韓国のLG電子は全社と事業部の両レベルでビッグデータ活用の専門チームを結成し、トップダウンで事業を改善している。2010年に立ち上げたPDP(プラズマディスプレイパネル)事業部のビッグデータチームでは、製造工程のセンサーデータの分析によって、部品の不良品率を9割削減する成果を出した。

 PDP事業部で発足した分析チームは、分析担当者8人、IT担当者5人から成る。製造工程に問題が起きてから原因を特定するまでに、丸2日間かかることもあり、これを短縮して部品の不良率を引き下げるのが目的だ。

 工場には製造工程の気圧や湿度などを測定する2500個以上のセンサーが既に利用されていた。分析チームはこのセンサー情報をもっと活用するアプローチをとった。2012年にまず、膨大な因子の中から、変動の大きいものを洗い出し、次にそれらが品質に与える影響をロジスティック回帰分析で調べた。ロジスティック回帰分析とはある因子の影響の有無を確率の値で示す分析方法で、米SAS Instituteの分析ツールをカスタマイズして導入した。

 ツールの導入によって48時間程度かかっていた原因の究明作業が、12分1の4時間程度にまで短縮されただけでなく、新たな問題もあぶり出すことができるようになった。例えば、製造工程の気圧が低いと、不良品率が高くなることが分かった。このことに現場の製造エンジニアは気づいていなかった。「多様なビッグデータ分析をしなければ、気圧の影響までは見つけられなかった」と、ソン・ムガンPDP担当プリンシパル・エンジニアは言う。

 そこで、製造工程に空気を送り込むコンプレッサーの設定を微調整したところ、特定の部品の不良率が大きく低下した。

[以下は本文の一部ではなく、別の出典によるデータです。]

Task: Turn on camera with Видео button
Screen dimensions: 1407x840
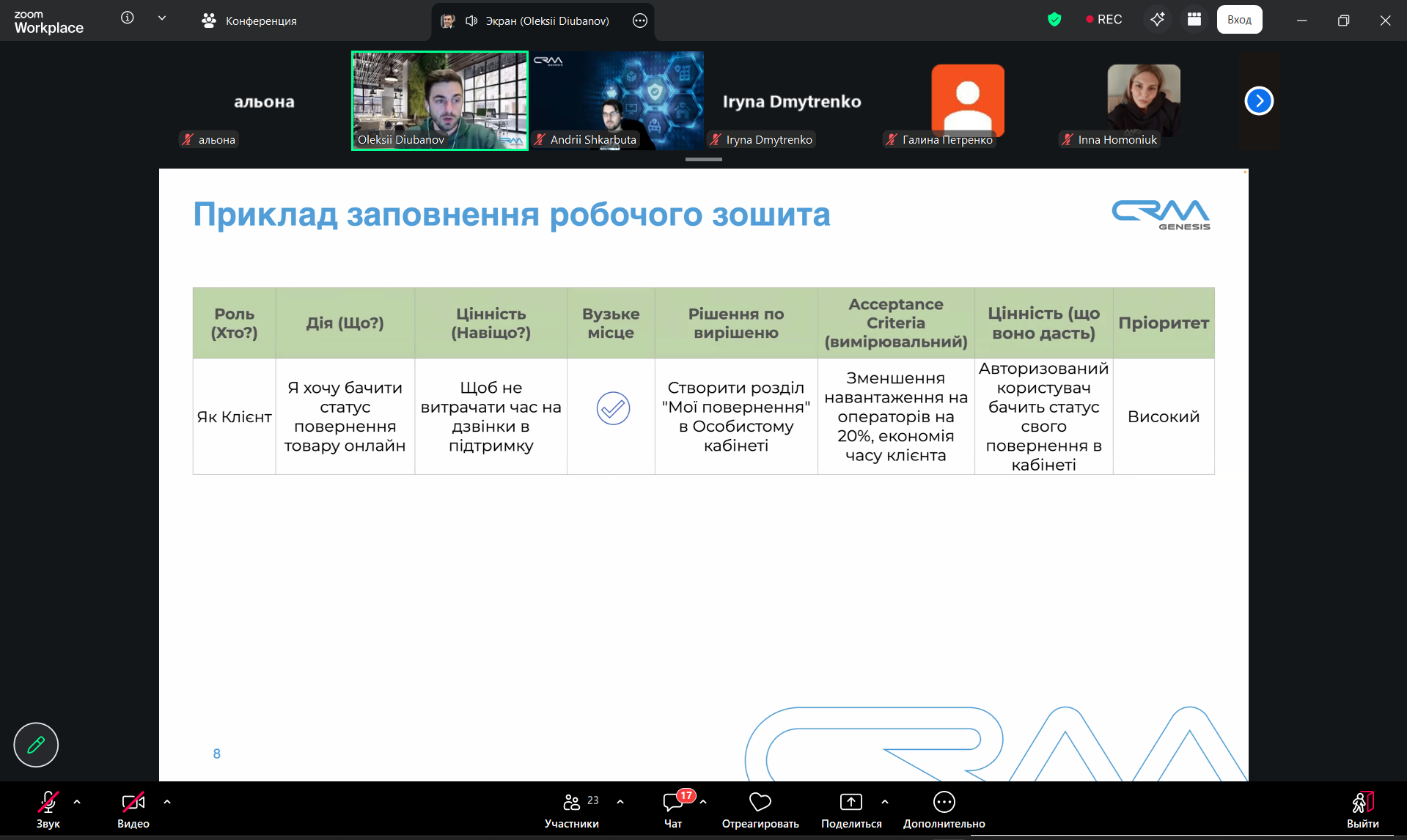Action: (133, 809)
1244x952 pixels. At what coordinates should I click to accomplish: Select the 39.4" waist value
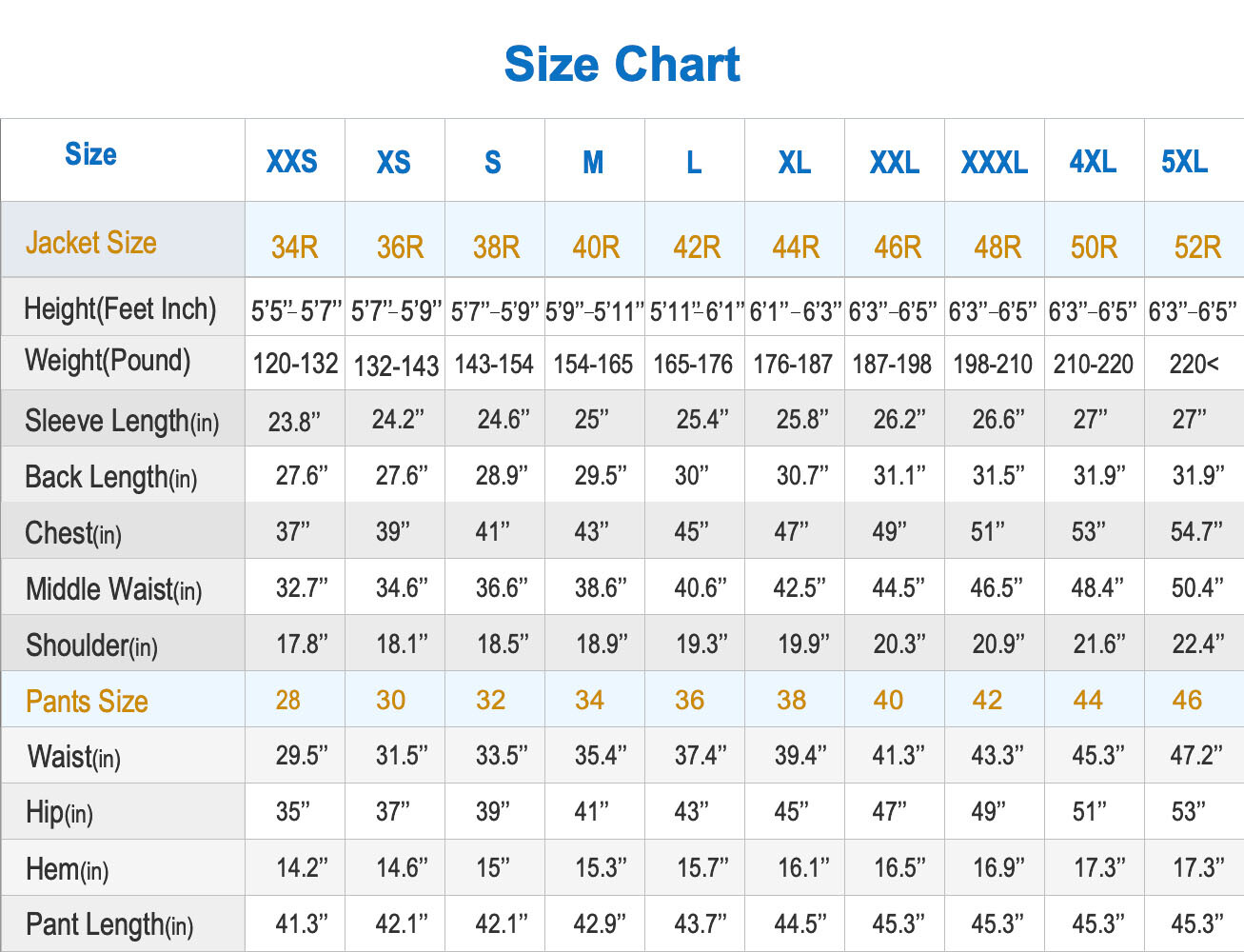(x=800, y=756)

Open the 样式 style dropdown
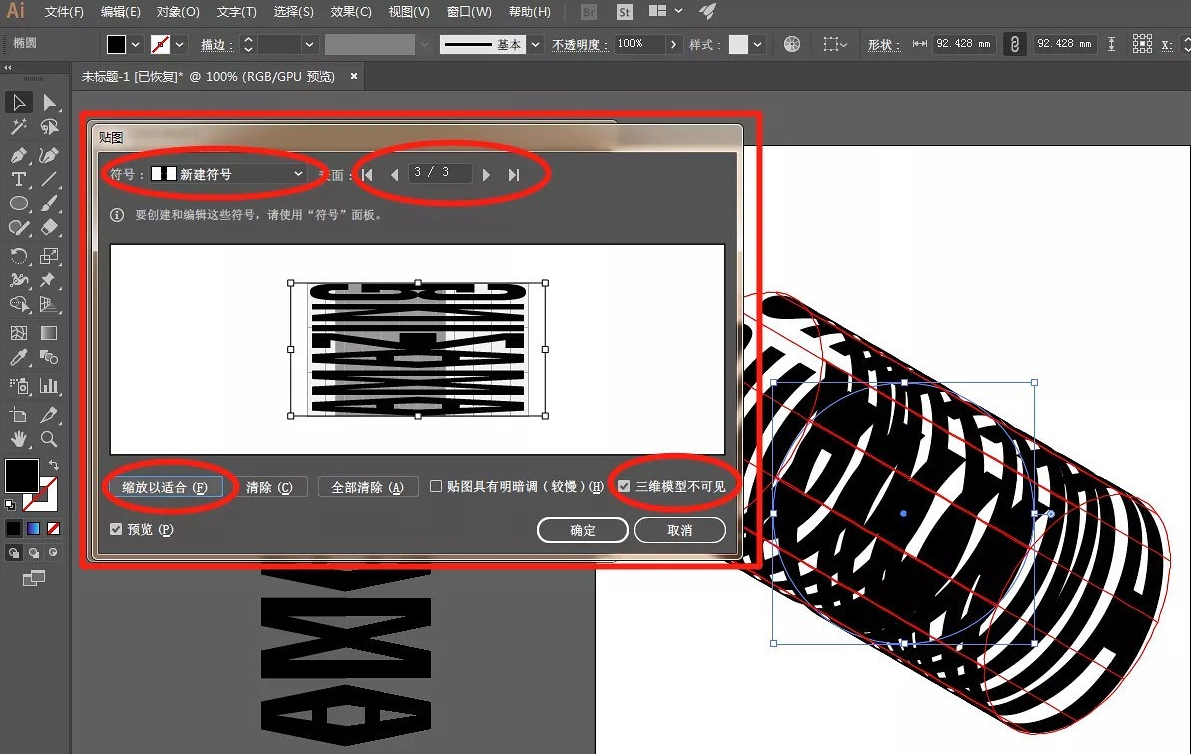(755, 44)
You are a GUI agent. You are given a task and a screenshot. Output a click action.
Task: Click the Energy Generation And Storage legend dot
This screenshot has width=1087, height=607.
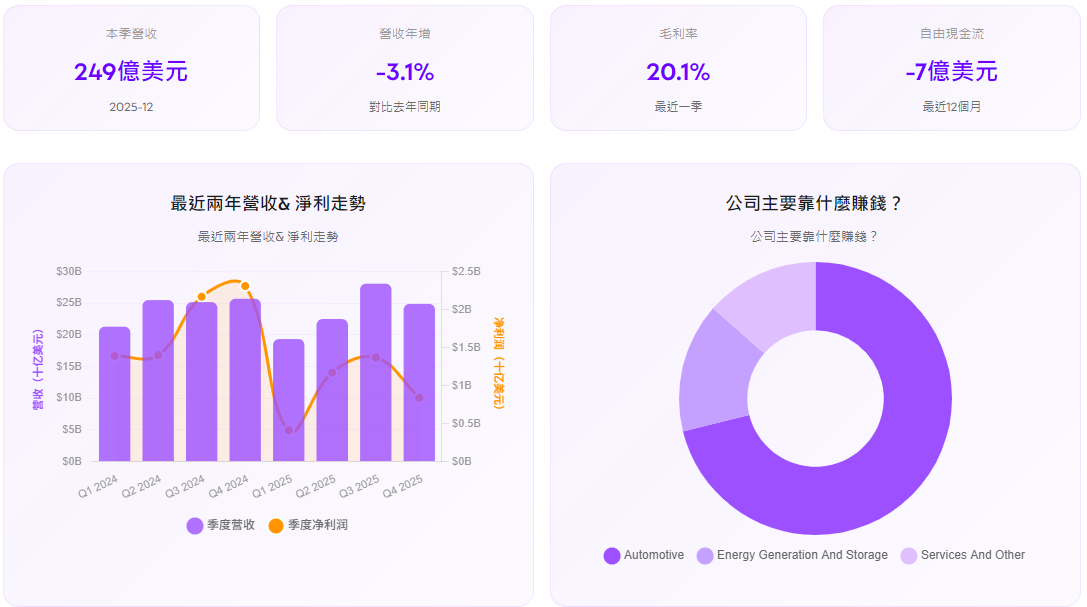(703, 555)
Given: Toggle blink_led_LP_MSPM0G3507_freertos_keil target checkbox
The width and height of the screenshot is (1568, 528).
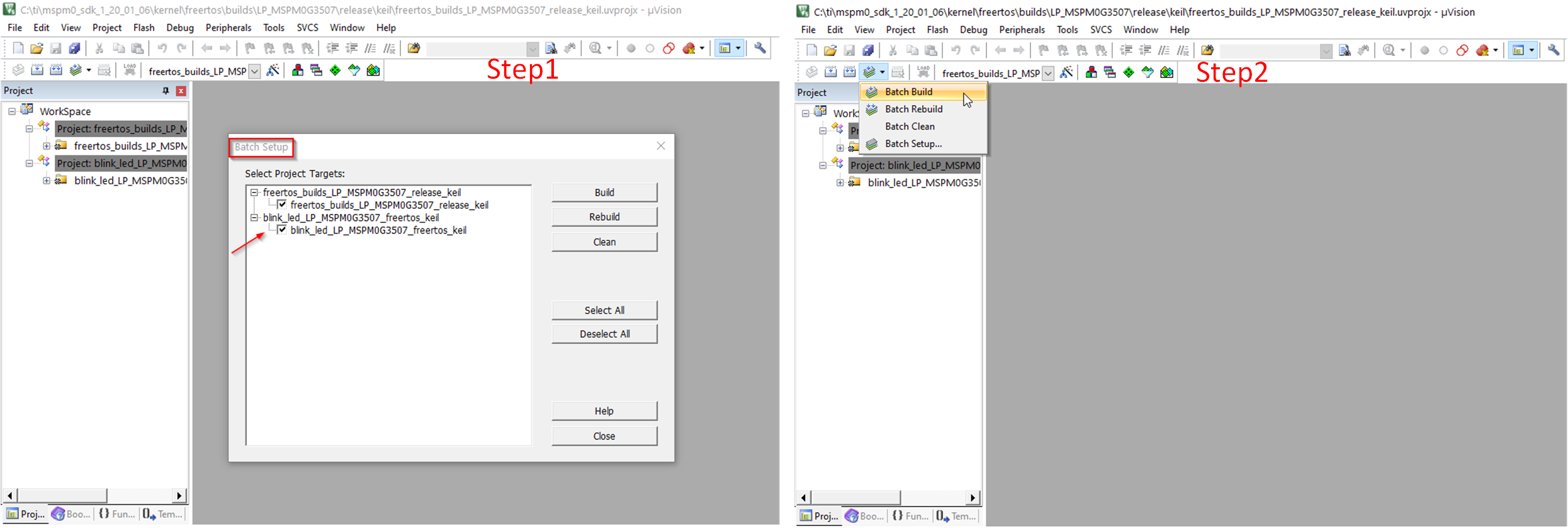Looking at the screenshot, I should pos(282,230).
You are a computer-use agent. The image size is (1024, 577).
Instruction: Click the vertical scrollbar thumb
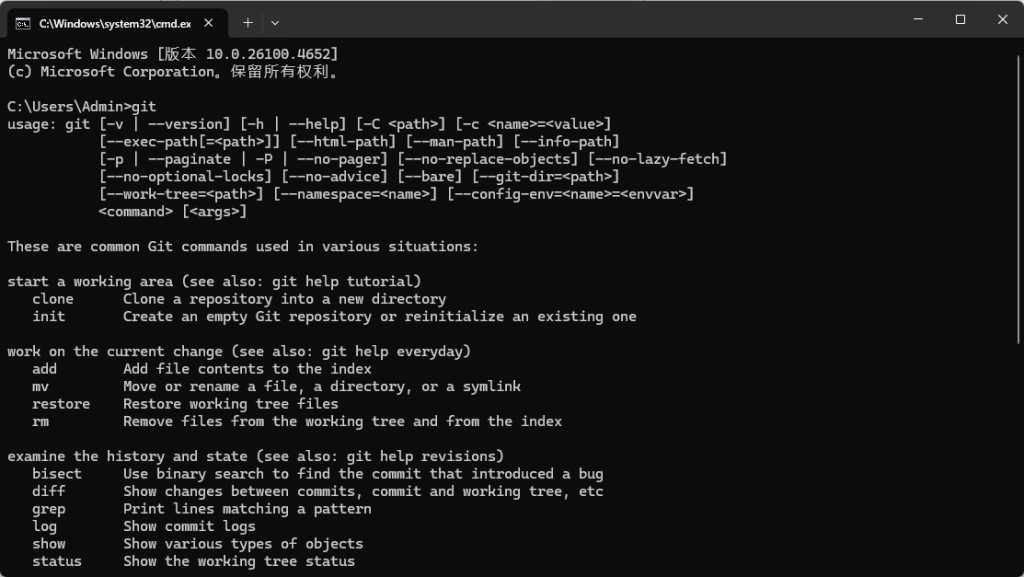1019,199
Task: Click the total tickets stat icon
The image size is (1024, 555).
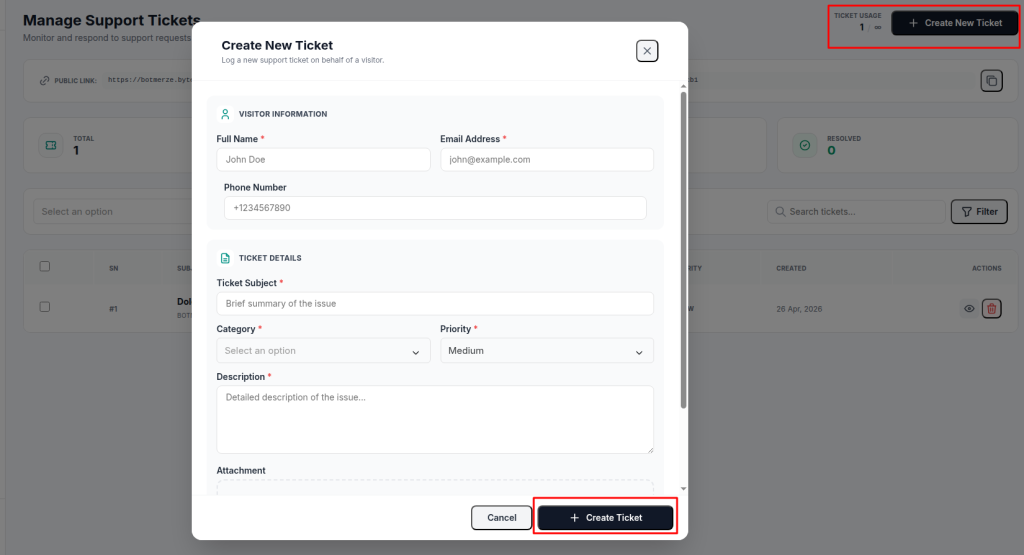Action: coord(51,146)
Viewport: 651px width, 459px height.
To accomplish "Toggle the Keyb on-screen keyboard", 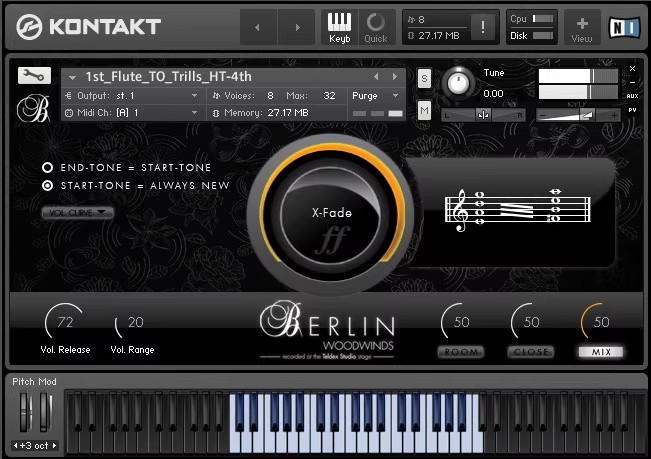I will [x=340, y=26].
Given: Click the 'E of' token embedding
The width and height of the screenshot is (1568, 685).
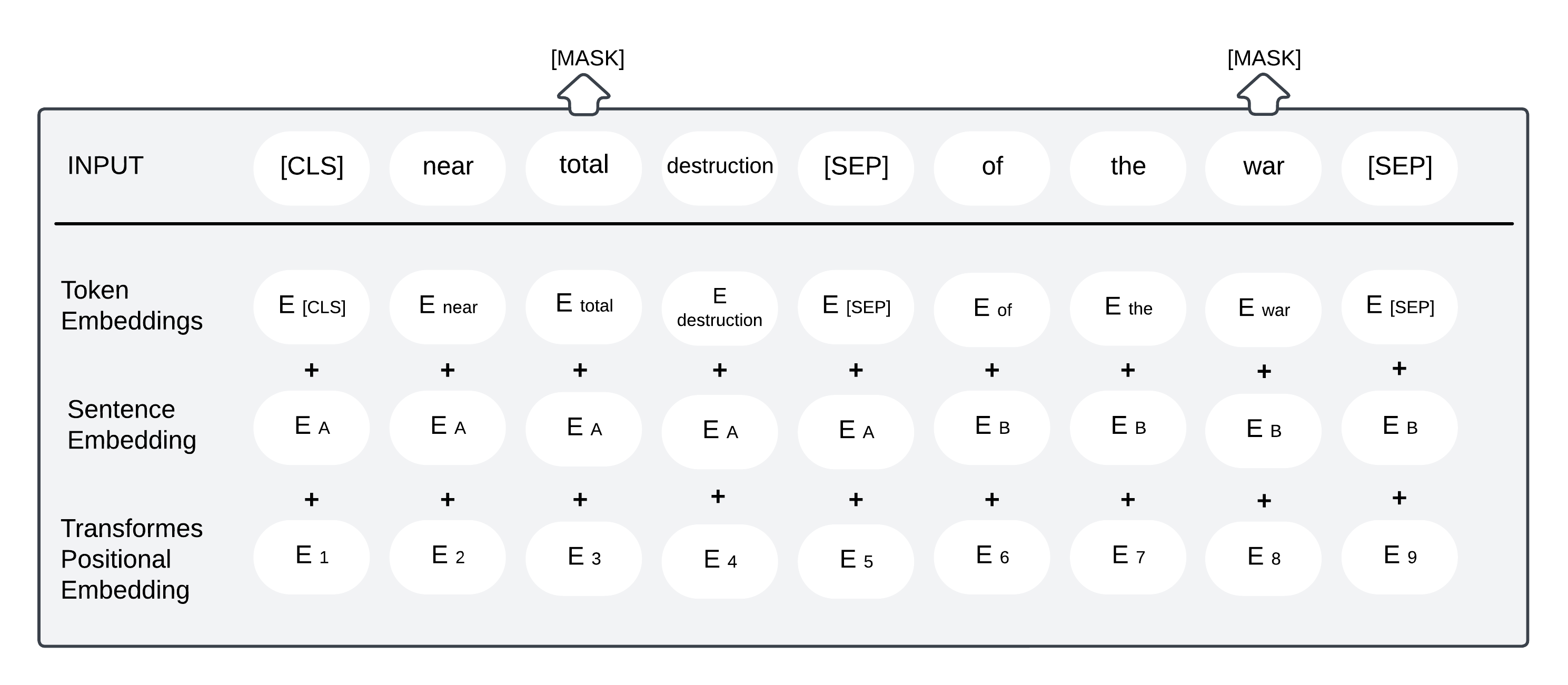Looking at the screenshot, I should tap(991, 309).
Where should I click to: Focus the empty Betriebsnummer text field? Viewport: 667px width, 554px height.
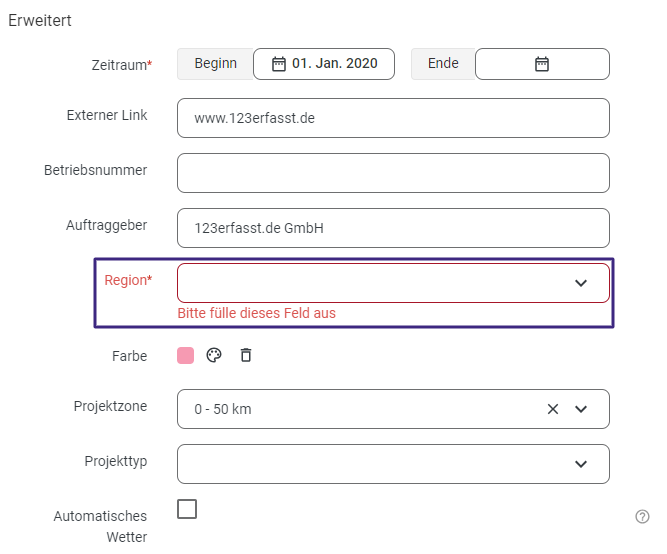tap(392, 173)
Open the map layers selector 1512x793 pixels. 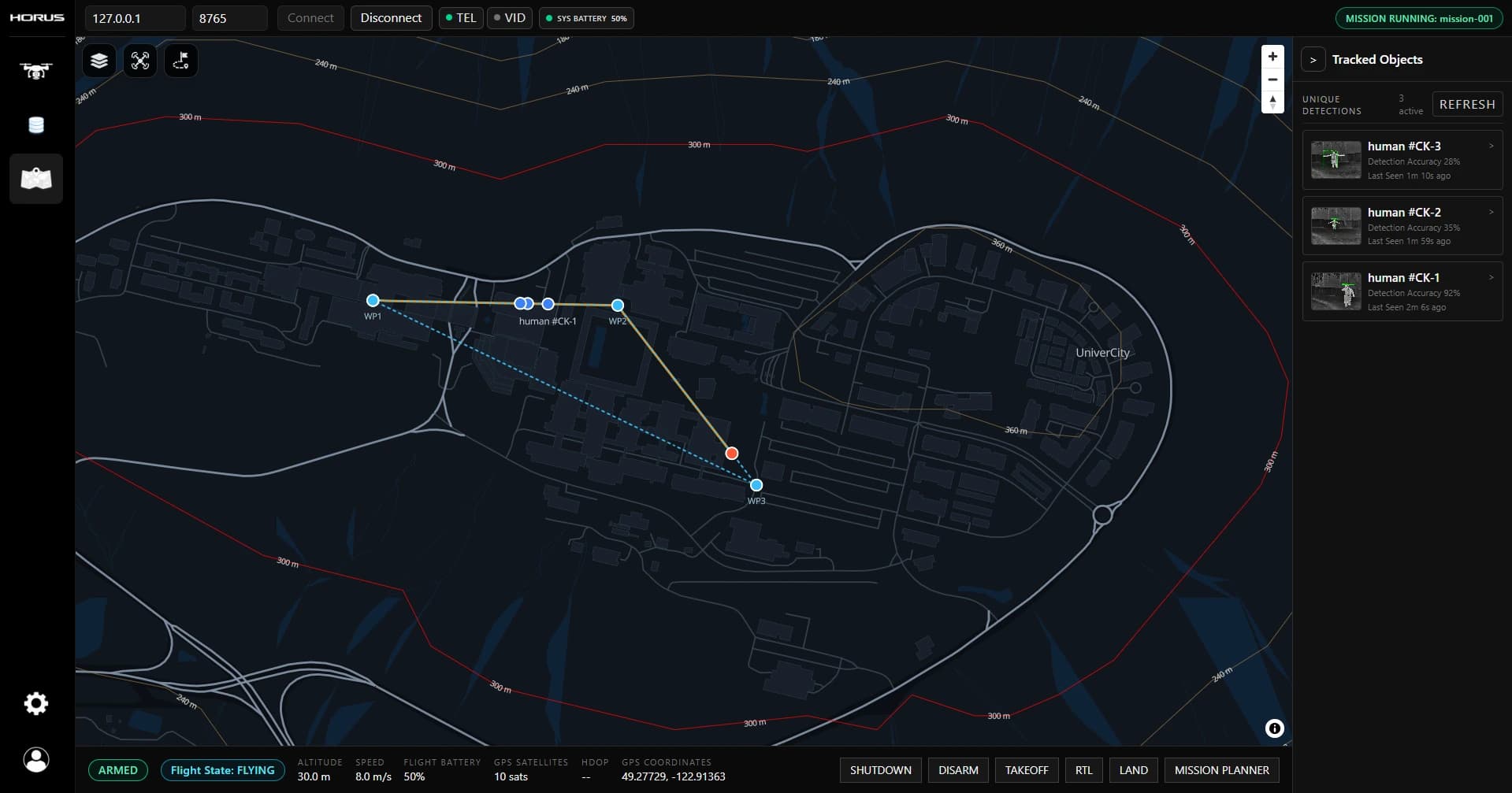pyautogui.click(x=98, y=60)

50インチのPDP向けの部品の不良率は10分の1に、60インチ製品では2分の1に下がった。

分析結果を毎朝メール送信

 昨年には分析結果を日常業務で自然に活用する「オートマイニング」と呼ぶシステムを取り入れた。分析プログラムを毎日動かして、そのサマリーレポートを毎朝担当のエンジニアに電子メールで送るというものだ。これによって、分析の専門知識がなくても要点を把握できるようになったという。

 同レポートでは、どの種類の不良はどの工程のどこが関係している確率が高いのか、昨日発生した不良だけでなく、不良発生の長期的・全体的なトレンド情報なども示している。

オートマイニングの流れ
オートマイニングの流れ

 エアコンや洗濯機のようなアセンブリ主体の工場と比べると、PDP事業は装置産業型のため多数のセンサーを使用し、ビッグデータ活用の重要性が高い。LG電子全体で見ても、装置産業型の工場のほうがビッグデータ活用の取り組みは進んでいる。

 しかし液晶技術の進歩に圧倒され、PDP事業の将来性は大きくない。それでもビッグデータの技術への投資を進めてきたのは、ビッグデータ技術にかける経営陣の強い意志があったからだ。「ビッグデータへの投資はトップダウンだった。私たちの経営トップは非常に高い見識を持っている」(ソン氏)と現場の技術者も語っている。

 ビッグデータの活用が組織にしっかりと浸透するには時間がかかる。このため、たとえすぐに成果を出せなくても方針を堅持するトップのリーダーシップが必要だという。

 ビッグデータへの投資はLG電子の技術陣の実力をアップさせ、全社の品質管理部門である「生産技術部」を交流の場として、他事業への横展開も可能にした。「ビッグデータの活用に取り組むことで技術者として成長できた。経営トップに感謝している」(チョン・ボヒョンテレビ事業部PDP担当チーフリサーチエンジニア)と言う。